Der Präsident des Zentralkomitees der deutschen Katholiken (ZdK), Thomas Sternberg, erklärte am Montag in Bonn, der Respekt "vor der Selbstbestimmung jedes Menschen und seiner unantastbaren Würde in der extremen Lebenssituation des Sterbens erfordert neben der Sicherstellung einer umfassenden palliativen Versorgung dieses gesetzliche Verbot". Mit der Zulassung organisierter Suizidbeihilfe durch Sterbehilfevereine "könnte es zu einer gesellschaftlichen Normalität werden, sie in Anspruch zu nehmen", fügte Sternberg hinzu.

"Gerade besonders schwache und kranke Menschen müssen vor äußerem und innerem Druck geschützt bleiben", erklärte Sternberg: "Durch das Angebot eines assistierten Suizids wird das Gefühl verstärkt, niemandem zur Last fallen zu dürfen, erst recht, wenn die Beihilfe zu einer rechtlich und gesellschaftlich akzeptierten Option wird." Eine solche Entwicklung sei die Kehrseite eines verbreiteten Verständnisses von Selbstbestimmung, das die Autonomie der betroffenen Menschen absolut setze und die soziale Angewiesenheit eines jeden auf andere Menschen ausblende.

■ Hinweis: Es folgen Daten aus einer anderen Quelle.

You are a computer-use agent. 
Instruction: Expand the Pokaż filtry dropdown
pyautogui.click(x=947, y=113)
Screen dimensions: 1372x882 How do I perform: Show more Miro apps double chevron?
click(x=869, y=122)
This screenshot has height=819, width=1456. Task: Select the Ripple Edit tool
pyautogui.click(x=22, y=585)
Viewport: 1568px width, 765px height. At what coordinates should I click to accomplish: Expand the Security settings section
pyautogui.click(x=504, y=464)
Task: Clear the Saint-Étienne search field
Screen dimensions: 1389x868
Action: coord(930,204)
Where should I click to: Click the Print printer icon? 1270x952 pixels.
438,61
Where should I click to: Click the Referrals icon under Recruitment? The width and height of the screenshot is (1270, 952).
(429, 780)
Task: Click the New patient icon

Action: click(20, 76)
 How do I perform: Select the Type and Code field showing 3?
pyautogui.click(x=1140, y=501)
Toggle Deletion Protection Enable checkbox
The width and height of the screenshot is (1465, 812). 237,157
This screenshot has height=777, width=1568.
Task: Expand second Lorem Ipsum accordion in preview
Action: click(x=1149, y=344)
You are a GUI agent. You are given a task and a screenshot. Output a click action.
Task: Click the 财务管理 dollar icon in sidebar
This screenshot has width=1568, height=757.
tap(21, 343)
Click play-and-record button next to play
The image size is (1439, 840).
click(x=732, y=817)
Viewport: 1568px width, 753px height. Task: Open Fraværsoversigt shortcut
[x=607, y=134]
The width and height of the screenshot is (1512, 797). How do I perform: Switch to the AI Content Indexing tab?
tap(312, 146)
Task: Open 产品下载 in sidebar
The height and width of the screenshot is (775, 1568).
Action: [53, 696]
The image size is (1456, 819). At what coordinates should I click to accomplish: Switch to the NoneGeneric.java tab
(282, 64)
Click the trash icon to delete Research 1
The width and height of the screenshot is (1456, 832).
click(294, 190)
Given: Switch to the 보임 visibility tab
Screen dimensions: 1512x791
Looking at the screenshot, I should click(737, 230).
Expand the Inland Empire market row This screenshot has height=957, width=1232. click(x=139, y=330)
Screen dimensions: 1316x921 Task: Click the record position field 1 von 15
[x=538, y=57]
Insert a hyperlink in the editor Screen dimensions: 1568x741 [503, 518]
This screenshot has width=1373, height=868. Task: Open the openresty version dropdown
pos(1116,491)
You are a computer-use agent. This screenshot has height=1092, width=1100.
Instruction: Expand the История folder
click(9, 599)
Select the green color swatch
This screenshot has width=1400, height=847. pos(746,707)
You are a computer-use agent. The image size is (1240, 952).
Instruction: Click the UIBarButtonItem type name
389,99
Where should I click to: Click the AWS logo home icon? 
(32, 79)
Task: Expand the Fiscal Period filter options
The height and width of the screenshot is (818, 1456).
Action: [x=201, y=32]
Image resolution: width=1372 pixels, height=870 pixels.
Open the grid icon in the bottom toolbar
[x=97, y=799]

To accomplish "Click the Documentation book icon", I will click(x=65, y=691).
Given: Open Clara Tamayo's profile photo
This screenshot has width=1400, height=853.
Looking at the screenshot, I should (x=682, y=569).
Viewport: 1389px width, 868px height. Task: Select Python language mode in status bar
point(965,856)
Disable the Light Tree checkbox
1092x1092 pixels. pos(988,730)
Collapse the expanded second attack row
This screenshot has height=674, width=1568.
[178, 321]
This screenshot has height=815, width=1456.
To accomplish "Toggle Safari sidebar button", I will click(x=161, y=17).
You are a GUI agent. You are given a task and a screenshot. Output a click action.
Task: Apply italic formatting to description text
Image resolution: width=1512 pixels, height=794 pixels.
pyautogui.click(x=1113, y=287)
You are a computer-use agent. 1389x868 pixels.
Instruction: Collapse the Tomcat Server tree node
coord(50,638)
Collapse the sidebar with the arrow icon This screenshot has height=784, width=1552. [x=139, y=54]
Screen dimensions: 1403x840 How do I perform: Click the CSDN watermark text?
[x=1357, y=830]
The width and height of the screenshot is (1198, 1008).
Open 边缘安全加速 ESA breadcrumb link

Verbot der geschäftsmäßigen Sterbehilfe

Im Dezember 2015 war ein gesetzliches Verbot der geschäftsmäßigen Sterbehilfe in Kraft getreten. Nach dem neuen Paragrafen 217 des Strafgesetzbuchs macht sich strafbar, "wer in der Absicht, die Selbsttötung eines anderen zu fördern, diesem hierzu geschäftsmäßig die Gelegenheit gewährt, verschafft oder vermittelt". Verstöße werden mit einer Geldstrafe oder mit bis zu drei Jahren Haft bestraft. Ausgenommen sind Angehörige oder andere Nahestehende, die nicht geschäftsmäßig handeln.

Zu den Klägern gehören auch schwer erkrankte Personen, die ihr Leben mit Hilfe eines Sterbehilfe-Vereins beenden möchten. Sie sehen in dem Sterbehilfeverbot ihre allgemeinen Persönlichkeitsrechte verletzt. Dies umfasst ihrer Auffassung nach auch das Recht auf selbstbestimmtes Sterben mit Unterstützung Dritter.

Bei dieser Suizidassistenz geht es darum, einem Sterbewilligen beispielsweise ein tödlich wirkendes Mittel zu überlassen. Es selbst zu verabreichen, gilt als Tötung auf Verlangen und war auch schon vor 2015 verboten. Erlaubt ist jedoch die passive Sterbehilfe bei Schwerstkranken, bei der auf Wunsch des Patienten auf lebensverlängernde Maßnahmen verzichtet wird.